Directive = Render everything from the line containing "Select the 200 legend label" down to the end of the material as a numbered list, leaving out blank lines.

======== Provided data ========

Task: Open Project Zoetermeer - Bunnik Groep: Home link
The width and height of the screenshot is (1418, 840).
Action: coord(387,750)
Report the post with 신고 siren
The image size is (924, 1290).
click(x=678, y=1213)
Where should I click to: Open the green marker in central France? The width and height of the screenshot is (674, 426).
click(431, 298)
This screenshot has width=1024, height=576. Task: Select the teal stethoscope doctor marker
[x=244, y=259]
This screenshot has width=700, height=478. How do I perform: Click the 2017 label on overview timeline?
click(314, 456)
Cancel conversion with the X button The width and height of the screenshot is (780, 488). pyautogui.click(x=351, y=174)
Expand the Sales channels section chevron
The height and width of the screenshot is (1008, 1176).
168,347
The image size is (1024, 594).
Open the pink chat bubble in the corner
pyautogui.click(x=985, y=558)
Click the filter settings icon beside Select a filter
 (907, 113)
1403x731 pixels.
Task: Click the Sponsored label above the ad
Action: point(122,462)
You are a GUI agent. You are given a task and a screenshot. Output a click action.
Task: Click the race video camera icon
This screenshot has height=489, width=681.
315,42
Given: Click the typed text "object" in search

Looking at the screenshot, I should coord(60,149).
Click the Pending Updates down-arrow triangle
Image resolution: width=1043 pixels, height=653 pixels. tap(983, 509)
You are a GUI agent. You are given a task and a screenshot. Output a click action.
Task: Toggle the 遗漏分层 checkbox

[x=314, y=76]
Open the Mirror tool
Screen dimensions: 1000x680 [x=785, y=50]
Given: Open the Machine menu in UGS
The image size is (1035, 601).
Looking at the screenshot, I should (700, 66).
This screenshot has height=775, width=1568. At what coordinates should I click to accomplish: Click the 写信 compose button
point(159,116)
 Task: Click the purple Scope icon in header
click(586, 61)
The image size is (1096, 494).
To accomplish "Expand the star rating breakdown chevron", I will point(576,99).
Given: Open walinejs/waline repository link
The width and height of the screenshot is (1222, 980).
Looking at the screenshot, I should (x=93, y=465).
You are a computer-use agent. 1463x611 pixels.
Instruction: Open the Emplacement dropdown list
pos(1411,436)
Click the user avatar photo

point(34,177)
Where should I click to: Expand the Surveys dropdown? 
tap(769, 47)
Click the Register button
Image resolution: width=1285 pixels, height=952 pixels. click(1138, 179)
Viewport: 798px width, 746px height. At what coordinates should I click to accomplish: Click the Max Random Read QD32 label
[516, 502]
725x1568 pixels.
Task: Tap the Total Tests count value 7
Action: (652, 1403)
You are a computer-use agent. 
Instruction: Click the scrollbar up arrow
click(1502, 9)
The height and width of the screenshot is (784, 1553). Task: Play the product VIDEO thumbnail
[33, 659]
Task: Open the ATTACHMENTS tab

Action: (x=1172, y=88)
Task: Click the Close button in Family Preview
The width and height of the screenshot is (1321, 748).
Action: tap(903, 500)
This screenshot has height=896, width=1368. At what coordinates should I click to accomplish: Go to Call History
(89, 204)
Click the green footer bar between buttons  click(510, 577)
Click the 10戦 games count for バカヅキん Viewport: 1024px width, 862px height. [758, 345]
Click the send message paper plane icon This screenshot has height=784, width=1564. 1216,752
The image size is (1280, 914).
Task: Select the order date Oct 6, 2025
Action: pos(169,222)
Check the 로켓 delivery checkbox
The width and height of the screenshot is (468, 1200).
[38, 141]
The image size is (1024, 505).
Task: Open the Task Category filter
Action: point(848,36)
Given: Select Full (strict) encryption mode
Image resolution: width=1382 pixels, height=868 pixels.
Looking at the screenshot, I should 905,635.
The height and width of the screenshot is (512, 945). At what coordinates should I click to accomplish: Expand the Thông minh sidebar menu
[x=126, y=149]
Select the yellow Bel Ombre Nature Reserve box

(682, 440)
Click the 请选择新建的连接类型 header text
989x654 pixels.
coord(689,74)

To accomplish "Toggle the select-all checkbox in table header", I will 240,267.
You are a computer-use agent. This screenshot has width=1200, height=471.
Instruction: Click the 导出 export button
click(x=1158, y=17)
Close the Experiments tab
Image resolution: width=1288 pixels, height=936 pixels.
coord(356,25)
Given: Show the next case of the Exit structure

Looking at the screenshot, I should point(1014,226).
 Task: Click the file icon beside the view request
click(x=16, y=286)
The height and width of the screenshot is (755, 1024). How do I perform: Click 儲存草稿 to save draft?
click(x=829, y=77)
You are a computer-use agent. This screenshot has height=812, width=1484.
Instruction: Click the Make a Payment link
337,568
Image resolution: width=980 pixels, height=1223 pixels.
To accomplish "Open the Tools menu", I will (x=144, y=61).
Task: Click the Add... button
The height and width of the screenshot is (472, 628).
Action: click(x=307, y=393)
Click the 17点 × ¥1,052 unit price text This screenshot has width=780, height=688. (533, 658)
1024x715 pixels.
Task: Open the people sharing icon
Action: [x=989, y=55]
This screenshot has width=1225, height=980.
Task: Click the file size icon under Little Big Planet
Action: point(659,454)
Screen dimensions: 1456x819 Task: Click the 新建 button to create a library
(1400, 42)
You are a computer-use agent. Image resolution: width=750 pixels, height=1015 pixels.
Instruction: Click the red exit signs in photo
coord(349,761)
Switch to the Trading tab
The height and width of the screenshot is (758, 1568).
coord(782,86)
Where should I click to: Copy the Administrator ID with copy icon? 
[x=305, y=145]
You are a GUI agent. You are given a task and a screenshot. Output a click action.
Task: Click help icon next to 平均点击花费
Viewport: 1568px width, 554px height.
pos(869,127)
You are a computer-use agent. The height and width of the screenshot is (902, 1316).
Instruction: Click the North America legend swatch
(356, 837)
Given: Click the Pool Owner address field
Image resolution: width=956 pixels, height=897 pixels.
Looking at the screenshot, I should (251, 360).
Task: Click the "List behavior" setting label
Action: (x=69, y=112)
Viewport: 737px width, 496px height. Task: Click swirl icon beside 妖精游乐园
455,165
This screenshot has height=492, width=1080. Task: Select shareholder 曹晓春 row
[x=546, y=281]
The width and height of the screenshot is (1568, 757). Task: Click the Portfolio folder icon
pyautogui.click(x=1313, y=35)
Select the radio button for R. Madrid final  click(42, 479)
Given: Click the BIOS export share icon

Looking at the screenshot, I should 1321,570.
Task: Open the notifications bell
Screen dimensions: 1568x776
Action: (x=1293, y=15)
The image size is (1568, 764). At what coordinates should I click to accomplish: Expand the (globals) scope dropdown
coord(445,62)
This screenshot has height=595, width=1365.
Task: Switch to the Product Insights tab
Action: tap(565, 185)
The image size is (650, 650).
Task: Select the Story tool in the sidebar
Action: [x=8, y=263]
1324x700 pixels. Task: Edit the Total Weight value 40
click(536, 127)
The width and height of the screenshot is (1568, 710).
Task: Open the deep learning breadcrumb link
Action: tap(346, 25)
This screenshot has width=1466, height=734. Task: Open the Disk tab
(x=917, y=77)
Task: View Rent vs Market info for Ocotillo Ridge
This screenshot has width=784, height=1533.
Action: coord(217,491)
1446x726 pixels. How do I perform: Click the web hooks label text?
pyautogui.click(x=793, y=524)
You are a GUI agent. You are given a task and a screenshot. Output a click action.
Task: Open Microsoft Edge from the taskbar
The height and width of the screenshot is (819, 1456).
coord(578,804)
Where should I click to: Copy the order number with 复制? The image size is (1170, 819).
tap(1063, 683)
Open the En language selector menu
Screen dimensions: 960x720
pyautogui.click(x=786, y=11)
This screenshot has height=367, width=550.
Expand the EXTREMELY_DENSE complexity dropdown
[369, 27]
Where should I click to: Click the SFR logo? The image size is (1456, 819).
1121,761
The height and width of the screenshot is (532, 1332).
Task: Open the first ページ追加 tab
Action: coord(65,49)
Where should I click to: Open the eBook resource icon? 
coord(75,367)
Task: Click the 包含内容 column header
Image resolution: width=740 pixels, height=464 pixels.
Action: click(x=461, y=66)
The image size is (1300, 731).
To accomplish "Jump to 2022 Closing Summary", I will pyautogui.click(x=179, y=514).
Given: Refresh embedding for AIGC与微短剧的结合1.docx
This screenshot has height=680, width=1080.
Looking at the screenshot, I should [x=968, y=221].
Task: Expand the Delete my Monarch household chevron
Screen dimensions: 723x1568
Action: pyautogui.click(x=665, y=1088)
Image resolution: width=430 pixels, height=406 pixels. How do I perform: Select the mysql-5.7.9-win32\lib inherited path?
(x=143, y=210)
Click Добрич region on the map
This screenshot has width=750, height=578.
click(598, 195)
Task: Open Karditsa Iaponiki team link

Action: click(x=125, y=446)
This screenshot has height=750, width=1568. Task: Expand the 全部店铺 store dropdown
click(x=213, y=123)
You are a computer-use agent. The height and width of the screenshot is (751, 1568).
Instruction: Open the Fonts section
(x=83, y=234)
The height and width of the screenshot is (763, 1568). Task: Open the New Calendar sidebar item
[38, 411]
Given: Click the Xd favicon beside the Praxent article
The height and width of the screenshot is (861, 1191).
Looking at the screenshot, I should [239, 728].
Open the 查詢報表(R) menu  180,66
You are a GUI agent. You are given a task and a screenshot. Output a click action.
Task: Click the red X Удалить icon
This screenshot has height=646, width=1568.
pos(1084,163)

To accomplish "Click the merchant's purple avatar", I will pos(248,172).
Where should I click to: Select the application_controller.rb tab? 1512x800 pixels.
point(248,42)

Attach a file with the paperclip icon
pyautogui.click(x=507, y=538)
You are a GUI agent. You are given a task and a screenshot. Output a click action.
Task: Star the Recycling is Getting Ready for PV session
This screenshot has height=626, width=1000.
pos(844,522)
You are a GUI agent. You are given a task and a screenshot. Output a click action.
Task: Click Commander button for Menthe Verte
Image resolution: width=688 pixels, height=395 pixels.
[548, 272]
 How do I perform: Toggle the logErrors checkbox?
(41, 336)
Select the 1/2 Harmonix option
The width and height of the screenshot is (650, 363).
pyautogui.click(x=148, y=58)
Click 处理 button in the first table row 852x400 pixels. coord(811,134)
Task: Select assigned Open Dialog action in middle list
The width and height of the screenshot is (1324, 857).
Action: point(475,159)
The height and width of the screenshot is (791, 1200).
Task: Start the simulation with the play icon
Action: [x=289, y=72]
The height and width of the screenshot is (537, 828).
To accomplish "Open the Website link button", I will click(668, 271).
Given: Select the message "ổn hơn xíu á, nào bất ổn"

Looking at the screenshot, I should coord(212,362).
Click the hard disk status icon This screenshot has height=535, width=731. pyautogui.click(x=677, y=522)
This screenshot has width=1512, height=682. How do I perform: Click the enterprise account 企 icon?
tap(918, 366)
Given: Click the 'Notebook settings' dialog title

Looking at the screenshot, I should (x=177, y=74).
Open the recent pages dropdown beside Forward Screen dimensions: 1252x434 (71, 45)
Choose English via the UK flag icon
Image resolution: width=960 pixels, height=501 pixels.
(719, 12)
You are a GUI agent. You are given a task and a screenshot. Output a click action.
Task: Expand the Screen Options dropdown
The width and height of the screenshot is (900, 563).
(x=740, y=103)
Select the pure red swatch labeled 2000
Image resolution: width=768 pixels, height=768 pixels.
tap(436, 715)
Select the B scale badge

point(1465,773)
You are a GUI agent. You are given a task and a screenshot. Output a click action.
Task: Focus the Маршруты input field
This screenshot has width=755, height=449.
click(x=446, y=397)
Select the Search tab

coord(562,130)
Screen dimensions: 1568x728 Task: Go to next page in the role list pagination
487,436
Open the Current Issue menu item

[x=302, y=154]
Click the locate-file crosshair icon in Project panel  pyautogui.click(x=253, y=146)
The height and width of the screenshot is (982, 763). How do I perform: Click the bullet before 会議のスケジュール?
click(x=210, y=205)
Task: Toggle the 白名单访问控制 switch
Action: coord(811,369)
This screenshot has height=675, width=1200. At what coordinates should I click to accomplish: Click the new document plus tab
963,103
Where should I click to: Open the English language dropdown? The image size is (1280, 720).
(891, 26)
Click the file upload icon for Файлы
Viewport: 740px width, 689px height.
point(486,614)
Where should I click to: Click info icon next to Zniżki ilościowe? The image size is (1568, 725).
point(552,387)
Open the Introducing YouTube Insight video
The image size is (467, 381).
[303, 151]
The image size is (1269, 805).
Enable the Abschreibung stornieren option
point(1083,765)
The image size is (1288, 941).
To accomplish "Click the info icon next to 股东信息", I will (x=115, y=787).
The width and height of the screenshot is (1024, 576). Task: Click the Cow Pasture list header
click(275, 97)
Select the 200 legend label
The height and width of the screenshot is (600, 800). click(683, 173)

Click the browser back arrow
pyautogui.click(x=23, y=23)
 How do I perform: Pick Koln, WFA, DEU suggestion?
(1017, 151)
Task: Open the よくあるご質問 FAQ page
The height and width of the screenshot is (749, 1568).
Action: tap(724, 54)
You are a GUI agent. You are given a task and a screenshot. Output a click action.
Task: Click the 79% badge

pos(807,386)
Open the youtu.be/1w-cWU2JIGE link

========

Result =
1. Select the 200 legend label
2. The height and width of the screenshot is (600, 800). click(683, 173)
3. Click the browser back arrow
4. pyautogui.click(x=23, y=23)
5.  How do I perform: Pick Koln, WFA, DEU suggestion?
6. (1017, 151)
7. Task: Open the よくあるご質問 FAQ page
8. The height and width of the screenshot is (749, 1568).
9. Action: tap(724, 54)
10. You are a GUI agent. You are given a task and a screenshot. Output a click action.
11. Task: Click the 79% badge
12. pos(807,386)
13. Open the youtu.be/1w-cWU2JIGE link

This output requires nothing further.